### [Task statement]
In the data below, restate only the part that opens with the line containing "Expand the 本地素材 tree item" and closes with the line containing "tap(590, 440)", swapping "tree item" for "tree node" and changing nothing else.
________________________________________
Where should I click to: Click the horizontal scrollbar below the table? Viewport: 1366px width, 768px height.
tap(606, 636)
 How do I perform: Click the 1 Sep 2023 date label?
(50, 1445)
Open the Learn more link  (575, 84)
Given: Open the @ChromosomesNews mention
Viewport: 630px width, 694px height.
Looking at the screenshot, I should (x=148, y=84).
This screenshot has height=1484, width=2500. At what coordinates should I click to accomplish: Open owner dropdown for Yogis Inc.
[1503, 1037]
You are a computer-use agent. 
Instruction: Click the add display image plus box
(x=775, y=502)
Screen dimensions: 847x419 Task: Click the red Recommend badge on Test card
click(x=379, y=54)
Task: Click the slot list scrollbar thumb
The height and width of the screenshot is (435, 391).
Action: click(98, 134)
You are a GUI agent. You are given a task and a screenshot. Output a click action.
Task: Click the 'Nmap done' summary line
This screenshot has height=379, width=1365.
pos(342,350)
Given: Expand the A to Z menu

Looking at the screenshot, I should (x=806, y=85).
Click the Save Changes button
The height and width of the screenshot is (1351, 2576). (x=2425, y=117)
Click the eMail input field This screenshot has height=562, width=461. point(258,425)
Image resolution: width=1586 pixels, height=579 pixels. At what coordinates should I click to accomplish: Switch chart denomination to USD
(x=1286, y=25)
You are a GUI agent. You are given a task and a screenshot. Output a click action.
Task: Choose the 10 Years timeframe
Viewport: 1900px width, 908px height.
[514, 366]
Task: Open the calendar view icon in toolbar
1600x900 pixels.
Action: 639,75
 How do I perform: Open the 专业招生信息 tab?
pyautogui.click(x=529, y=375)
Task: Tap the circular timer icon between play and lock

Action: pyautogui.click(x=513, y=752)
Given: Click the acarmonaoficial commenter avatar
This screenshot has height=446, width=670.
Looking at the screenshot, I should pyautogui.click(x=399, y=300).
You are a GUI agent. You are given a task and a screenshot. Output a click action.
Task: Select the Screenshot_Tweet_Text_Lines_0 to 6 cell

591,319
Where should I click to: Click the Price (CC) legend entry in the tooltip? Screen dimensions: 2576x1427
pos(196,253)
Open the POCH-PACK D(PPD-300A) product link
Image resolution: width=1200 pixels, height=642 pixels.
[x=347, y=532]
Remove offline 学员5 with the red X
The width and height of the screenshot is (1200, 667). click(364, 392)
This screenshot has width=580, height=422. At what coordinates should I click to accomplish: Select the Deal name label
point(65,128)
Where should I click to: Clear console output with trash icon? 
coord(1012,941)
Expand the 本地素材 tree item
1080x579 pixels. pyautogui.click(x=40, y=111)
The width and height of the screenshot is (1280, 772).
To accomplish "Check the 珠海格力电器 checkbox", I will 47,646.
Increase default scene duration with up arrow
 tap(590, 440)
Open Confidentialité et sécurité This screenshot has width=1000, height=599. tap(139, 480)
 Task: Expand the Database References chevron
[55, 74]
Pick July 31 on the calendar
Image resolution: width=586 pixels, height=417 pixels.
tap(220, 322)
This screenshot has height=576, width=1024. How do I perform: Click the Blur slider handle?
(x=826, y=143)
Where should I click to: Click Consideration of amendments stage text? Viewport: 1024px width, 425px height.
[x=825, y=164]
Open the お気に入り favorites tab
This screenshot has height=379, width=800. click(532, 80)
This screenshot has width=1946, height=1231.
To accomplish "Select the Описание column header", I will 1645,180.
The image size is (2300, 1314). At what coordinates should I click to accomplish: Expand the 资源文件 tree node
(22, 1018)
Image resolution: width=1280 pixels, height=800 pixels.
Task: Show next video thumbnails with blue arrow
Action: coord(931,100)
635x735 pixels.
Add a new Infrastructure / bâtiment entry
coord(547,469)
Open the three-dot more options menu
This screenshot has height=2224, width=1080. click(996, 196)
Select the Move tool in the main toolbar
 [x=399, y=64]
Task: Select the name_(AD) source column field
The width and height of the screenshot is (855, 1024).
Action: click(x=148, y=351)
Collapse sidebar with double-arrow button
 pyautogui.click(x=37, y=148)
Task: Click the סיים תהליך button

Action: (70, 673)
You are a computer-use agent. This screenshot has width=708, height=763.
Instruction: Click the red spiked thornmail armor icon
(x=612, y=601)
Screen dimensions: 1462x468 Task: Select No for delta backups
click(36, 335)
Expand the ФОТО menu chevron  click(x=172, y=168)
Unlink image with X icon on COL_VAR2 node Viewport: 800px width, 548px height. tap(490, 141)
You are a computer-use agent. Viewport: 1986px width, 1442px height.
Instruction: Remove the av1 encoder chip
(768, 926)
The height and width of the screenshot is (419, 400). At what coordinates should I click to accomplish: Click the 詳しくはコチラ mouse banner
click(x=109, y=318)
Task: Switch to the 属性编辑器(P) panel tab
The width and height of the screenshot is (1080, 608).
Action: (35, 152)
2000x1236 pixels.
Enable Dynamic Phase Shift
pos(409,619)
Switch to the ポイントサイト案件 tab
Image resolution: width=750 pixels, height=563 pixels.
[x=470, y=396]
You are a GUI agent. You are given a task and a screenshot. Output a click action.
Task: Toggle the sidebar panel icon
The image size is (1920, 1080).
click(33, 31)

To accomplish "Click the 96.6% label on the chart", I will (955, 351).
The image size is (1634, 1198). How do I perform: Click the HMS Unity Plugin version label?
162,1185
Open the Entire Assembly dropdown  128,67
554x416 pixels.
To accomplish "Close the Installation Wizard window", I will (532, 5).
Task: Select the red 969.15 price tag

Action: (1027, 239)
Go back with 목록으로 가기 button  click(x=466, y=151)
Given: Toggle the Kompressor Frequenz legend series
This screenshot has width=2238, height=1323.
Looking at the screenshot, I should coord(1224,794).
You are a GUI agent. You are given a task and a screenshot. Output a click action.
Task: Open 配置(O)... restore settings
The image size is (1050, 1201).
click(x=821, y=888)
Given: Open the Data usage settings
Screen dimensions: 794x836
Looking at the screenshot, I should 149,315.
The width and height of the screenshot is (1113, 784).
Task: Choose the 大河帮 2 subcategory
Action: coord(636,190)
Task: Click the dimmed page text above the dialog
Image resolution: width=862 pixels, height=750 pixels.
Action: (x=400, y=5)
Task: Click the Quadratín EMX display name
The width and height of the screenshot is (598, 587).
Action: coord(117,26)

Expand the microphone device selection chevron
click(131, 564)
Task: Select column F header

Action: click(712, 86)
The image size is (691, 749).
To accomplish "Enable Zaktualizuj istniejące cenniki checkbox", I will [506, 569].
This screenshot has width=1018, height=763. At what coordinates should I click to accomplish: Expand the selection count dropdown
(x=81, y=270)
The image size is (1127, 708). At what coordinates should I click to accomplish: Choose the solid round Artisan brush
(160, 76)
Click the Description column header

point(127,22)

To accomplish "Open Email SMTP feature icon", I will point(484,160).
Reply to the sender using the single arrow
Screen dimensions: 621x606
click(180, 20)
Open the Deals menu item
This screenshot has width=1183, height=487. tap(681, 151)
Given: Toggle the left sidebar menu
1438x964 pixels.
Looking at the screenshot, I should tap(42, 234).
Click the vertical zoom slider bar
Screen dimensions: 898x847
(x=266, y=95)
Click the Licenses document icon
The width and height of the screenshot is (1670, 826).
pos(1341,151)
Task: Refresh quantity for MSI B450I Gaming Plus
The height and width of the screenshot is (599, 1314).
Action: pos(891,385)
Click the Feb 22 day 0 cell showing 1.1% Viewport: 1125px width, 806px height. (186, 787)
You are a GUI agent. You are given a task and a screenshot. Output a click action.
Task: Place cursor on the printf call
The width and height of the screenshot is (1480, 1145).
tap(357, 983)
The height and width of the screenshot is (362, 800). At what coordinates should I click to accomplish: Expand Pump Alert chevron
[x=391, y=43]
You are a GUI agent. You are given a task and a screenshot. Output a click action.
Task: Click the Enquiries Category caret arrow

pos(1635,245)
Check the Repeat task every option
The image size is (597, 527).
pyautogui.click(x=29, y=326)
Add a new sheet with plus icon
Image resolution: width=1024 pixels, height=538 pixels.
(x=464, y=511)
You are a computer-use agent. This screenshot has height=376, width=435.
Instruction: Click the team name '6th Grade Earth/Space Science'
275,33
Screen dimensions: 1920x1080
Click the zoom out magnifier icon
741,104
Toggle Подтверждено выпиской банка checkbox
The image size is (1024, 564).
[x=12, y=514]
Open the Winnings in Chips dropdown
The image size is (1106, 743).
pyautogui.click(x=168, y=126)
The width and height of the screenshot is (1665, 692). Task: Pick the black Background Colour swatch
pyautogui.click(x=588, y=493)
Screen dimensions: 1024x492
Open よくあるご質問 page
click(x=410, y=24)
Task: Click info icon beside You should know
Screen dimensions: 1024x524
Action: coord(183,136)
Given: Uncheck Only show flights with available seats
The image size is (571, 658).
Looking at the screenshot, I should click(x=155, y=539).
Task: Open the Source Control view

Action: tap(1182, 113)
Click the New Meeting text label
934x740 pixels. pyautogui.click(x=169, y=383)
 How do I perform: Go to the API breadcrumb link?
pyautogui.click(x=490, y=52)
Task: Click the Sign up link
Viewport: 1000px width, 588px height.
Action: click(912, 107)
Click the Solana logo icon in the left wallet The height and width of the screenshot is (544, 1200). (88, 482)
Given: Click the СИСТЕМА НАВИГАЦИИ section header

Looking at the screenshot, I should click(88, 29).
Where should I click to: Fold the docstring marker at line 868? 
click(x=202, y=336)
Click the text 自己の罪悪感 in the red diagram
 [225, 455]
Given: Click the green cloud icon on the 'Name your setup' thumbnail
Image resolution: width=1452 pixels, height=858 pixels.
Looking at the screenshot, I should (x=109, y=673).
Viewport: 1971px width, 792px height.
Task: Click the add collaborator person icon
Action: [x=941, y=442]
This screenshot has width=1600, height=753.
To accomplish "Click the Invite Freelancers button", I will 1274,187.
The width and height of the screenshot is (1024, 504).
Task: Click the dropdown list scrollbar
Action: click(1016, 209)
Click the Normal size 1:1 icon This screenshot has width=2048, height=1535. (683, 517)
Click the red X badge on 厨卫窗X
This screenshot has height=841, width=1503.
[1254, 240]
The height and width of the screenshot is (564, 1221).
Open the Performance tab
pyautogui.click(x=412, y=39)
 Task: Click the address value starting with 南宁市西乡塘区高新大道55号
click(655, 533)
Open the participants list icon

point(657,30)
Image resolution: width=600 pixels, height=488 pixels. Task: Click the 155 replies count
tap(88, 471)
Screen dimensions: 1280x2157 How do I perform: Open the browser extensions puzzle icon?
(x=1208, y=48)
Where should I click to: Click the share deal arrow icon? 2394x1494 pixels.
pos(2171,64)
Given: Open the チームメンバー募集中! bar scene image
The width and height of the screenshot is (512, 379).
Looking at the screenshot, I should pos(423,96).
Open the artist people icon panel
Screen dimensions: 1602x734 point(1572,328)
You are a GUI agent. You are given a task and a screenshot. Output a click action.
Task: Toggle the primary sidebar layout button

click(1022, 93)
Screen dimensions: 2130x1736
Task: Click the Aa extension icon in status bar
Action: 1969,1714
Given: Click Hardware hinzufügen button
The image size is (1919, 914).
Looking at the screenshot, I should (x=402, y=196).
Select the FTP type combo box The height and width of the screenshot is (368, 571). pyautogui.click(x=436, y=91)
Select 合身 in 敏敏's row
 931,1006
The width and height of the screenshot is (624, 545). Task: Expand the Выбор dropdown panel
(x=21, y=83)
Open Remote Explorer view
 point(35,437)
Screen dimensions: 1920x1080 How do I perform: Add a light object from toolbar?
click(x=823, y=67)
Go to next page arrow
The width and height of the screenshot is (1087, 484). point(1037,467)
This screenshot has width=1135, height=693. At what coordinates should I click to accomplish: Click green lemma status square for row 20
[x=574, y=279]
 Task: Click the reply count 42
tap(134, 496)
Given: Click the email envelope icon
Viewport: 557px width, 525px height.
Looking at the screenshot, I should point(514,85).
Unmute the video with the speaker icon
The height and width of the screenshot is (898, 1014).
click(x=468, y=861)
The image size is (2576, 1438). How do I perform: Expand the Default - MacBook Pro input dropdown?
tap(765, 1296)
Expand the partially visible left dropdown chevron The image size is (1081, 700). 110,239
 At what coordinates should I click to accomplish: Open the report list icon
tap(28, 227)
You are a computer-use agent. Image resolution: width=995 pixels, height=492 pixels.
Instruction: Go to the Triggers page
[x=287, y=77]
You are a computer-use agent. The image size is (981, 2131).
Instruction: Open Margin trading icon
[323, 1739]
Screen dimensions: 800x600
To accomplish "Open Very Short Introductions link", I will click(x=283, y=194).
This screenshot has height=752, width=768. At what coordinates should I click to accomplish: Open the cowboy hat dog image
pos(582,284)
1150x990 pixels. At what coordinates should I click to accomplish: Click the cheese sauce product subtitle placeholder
________________________________________
### [Result below]
Expand the 本地素材 tree node
1080x579 pixels. pyautogui.click(x=40, y=111)
The width and height of the screenshot is (1280, 772).
To accomplish "Check the 珠海格力电器 checkbox", I will 47,646.
Increase default scene duration with up arrow
 tap(590, 440)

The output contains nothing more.